WHAT YOU HAVE TO DO
Write out each record exactly as given, but do not include the pictures.

MATERIAL PROVIDED
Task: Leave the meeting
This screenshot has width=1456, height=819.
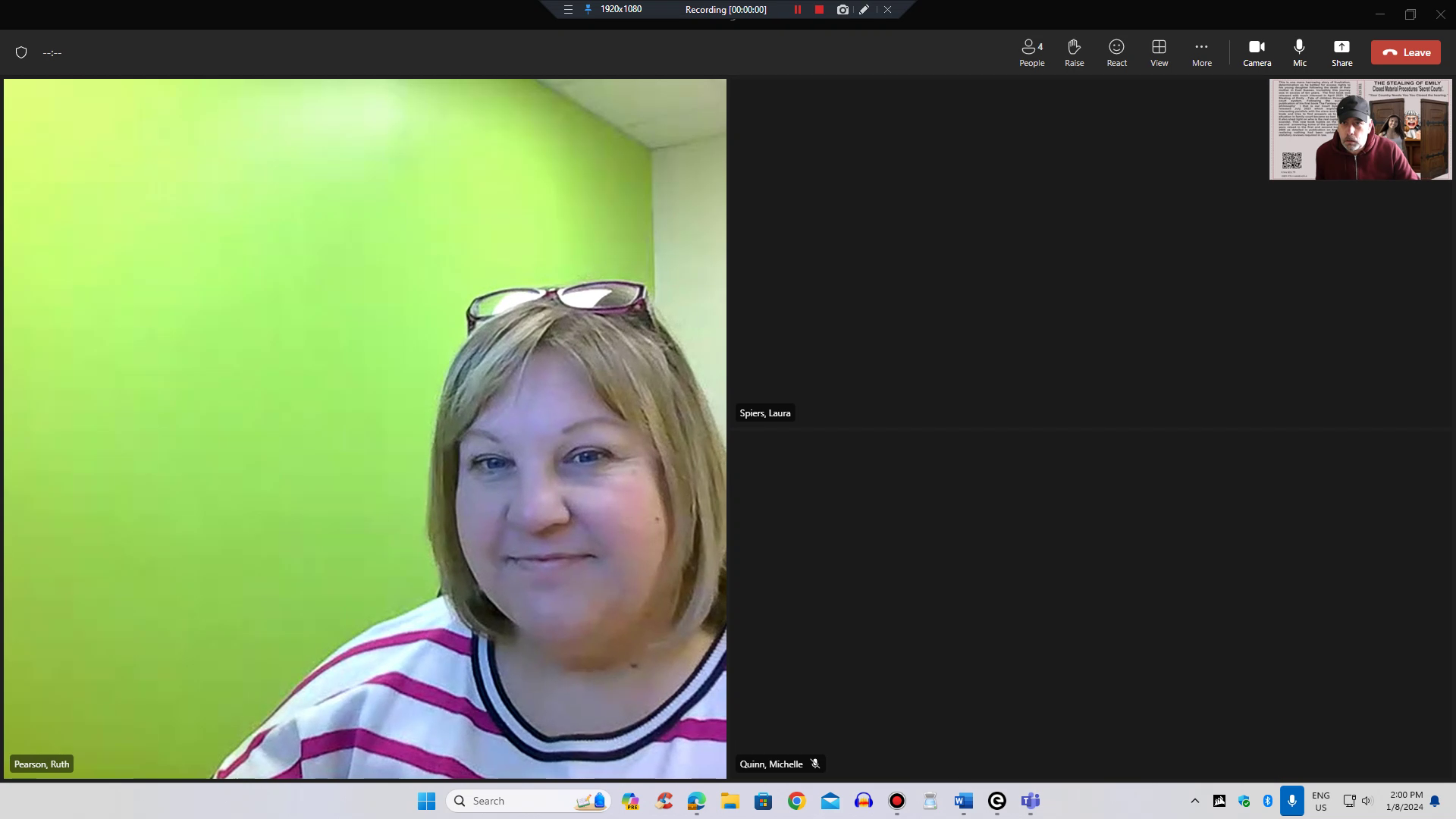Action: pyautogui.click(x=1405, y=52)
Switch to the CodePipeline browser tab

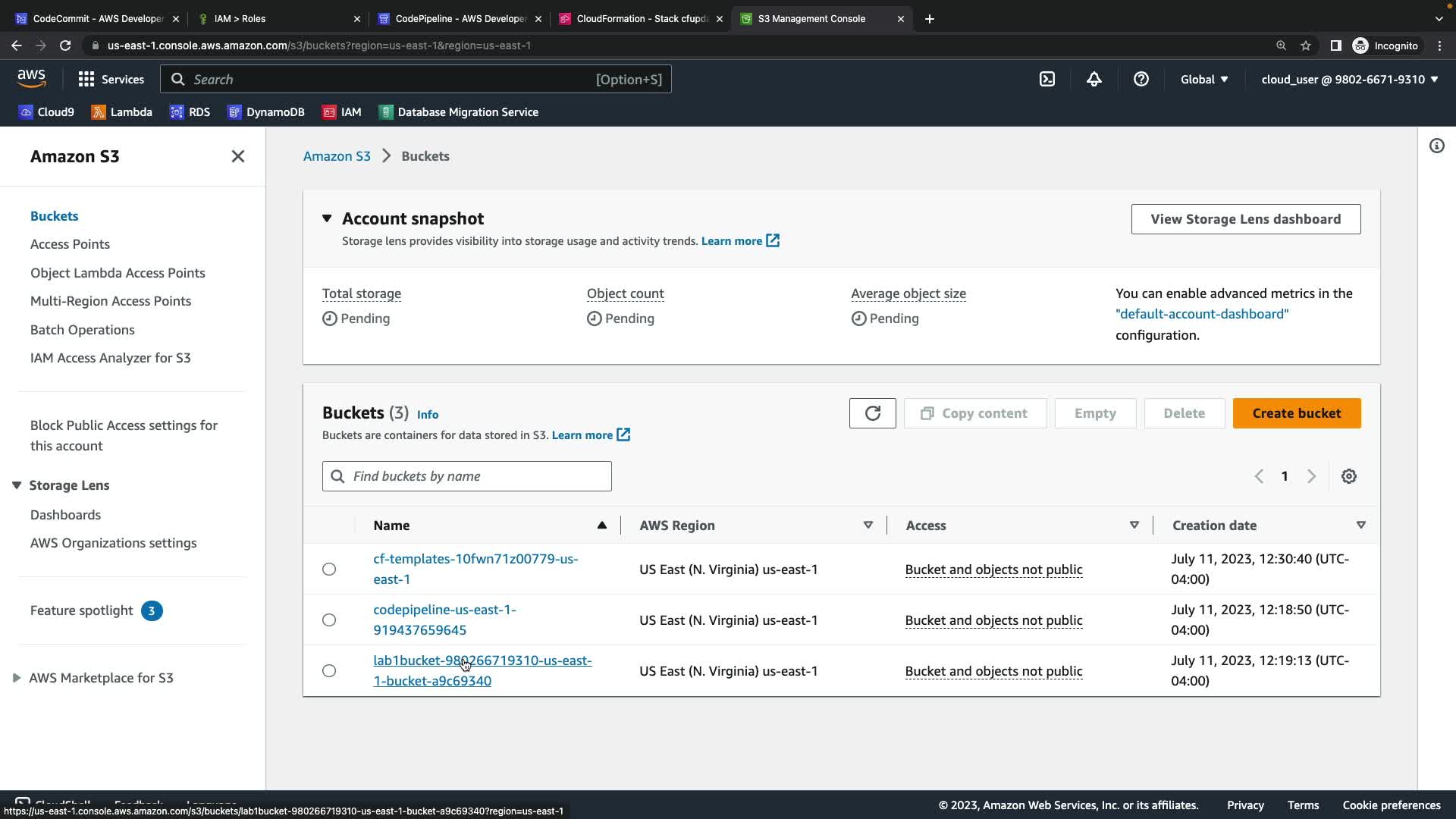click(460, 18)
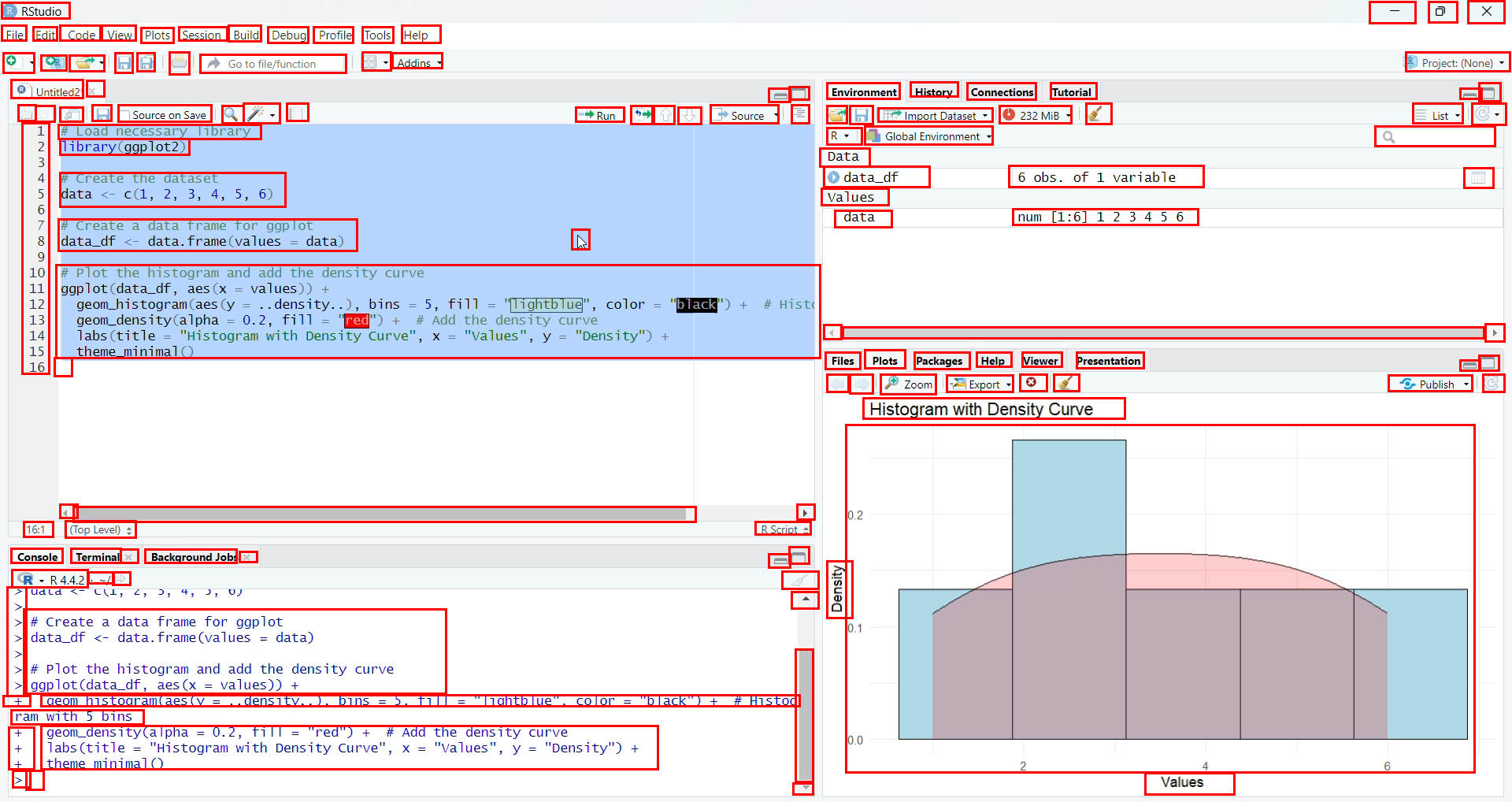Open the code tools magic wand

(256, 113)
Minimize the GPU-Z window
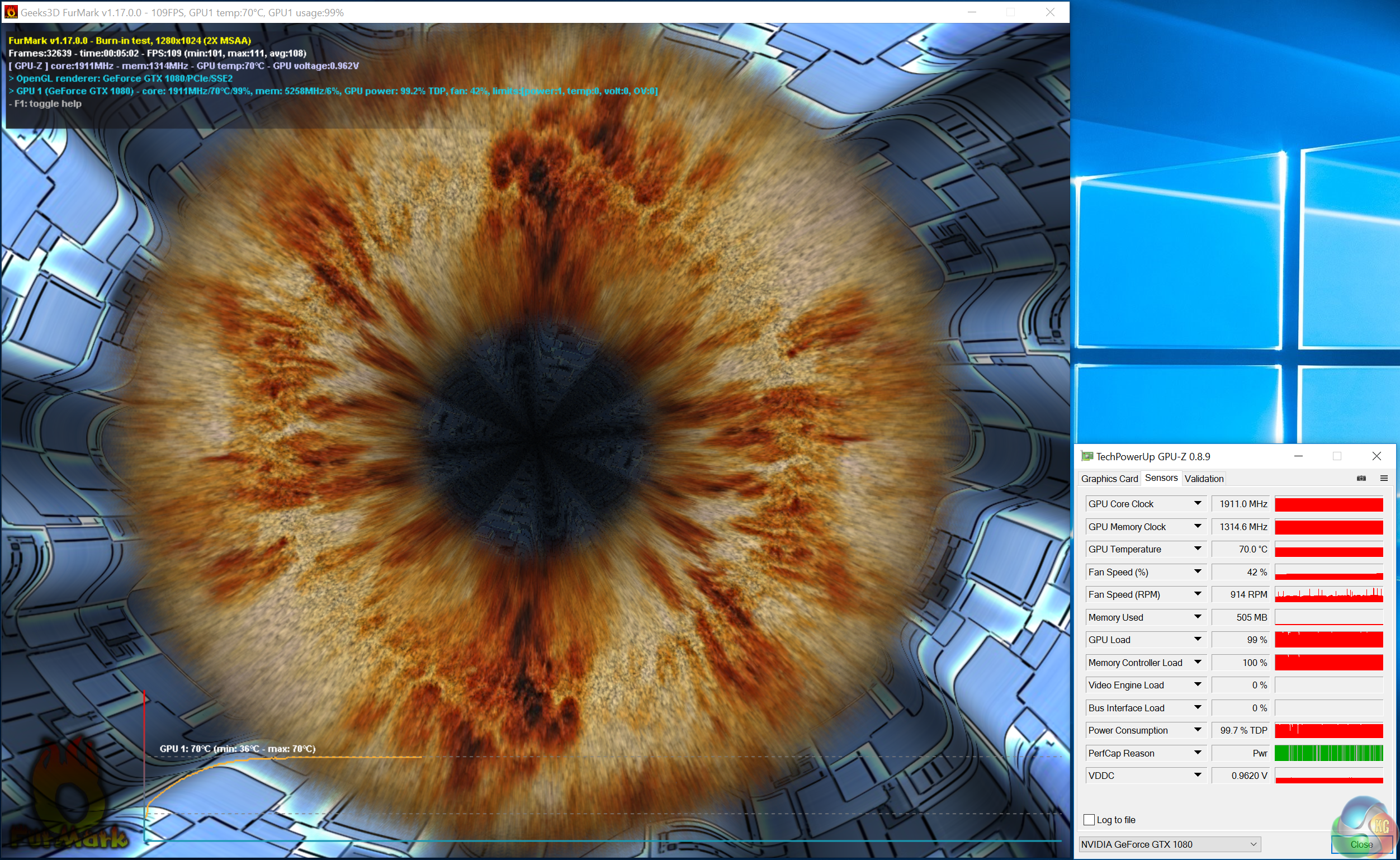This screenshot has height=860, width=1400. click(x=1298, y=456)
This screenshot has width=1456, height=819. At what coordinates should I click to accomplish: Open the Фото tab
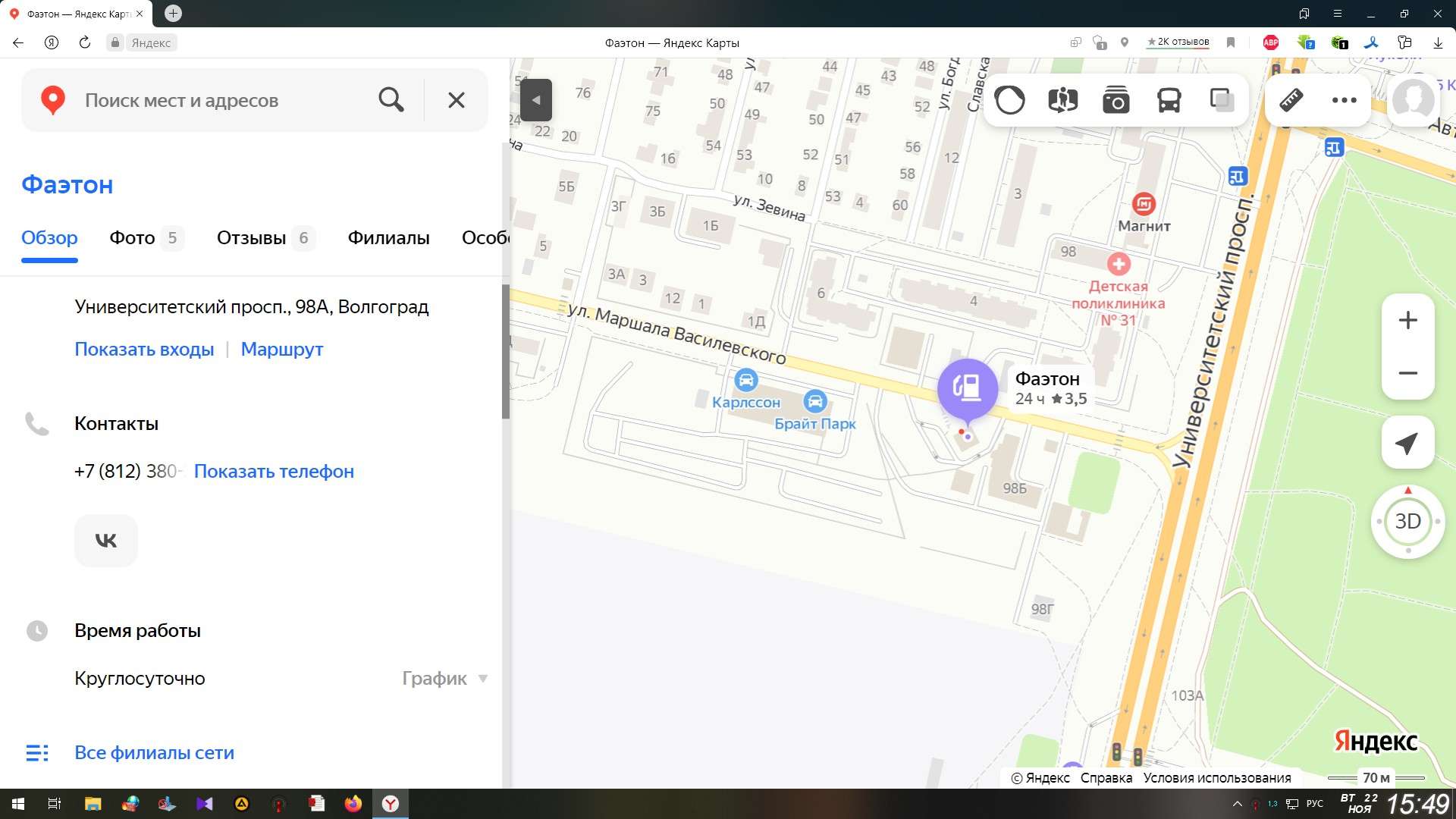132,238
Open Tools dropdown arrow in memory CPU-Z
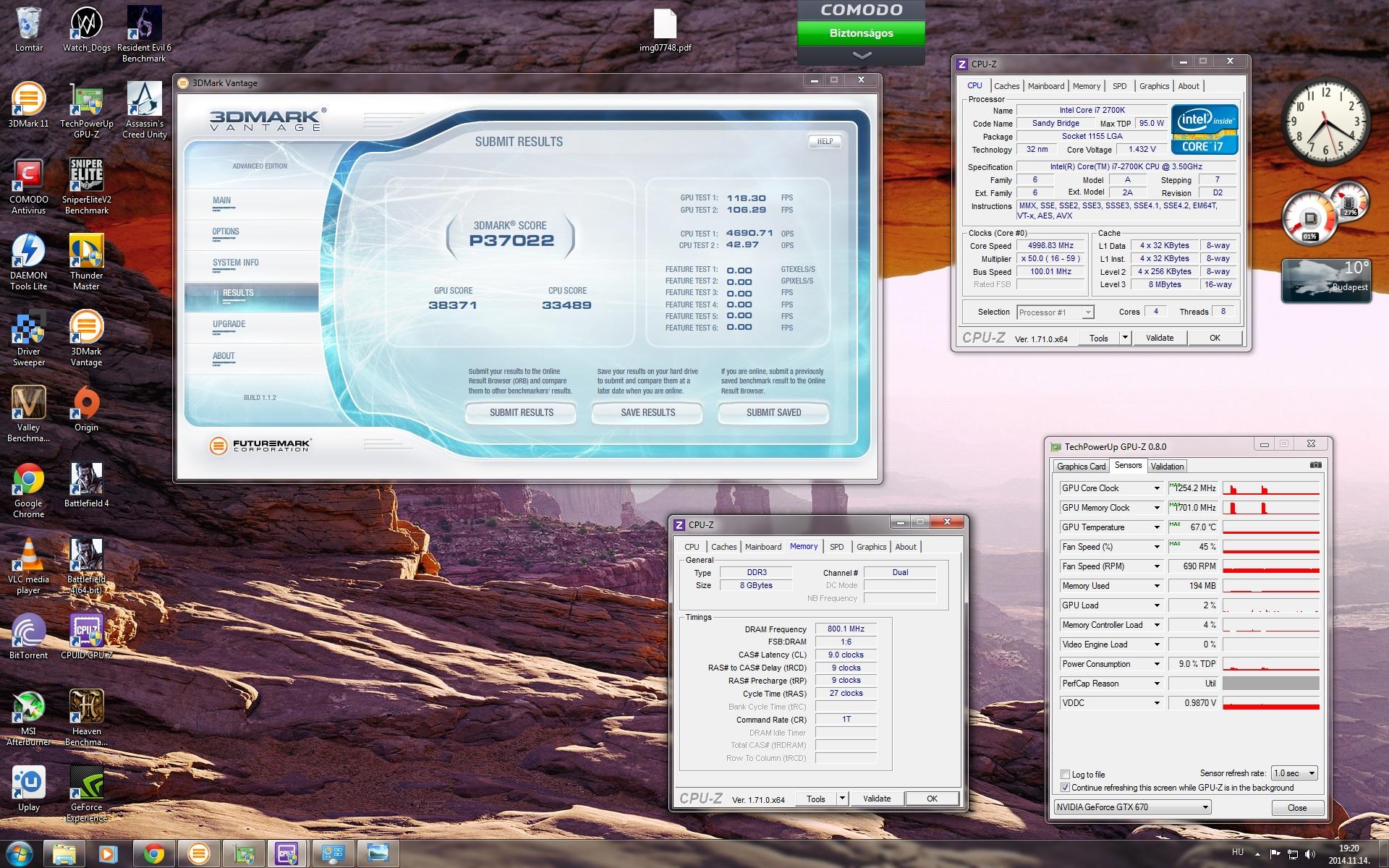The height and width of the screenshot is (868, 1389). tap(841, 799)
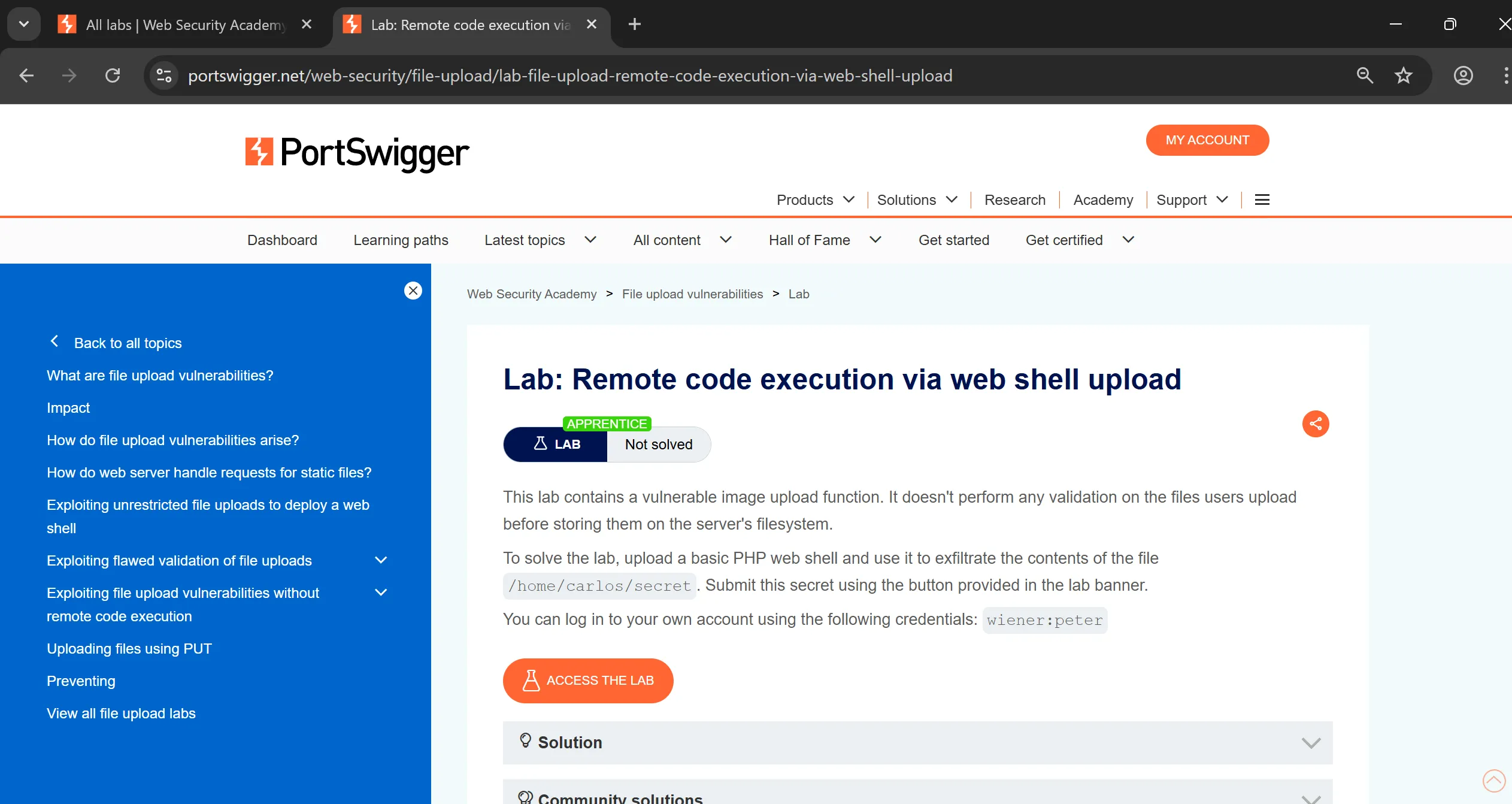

RESULT OF THE EXERCISE
Task: Leave the meeting
This screenshot has width=1456, height=819.
Action: pyautogui.click(x=1405, y=52)
Switch to the CodePipeline browser tab

click(460, 18)
Open the code tools magic wand

(256, 113)
Minimize the GPU-Z window
This screenshot has height=860, width=1400. click(x=1298, y=456)
This screenshot has width=1456, height=819. At what coordinates should I click to accomplish: Open the Фото tab
132,238
Open Tools dropdown arrow in memory CPU-Z
The height and width of the screenshot is (868, 1389). tap(841, 799)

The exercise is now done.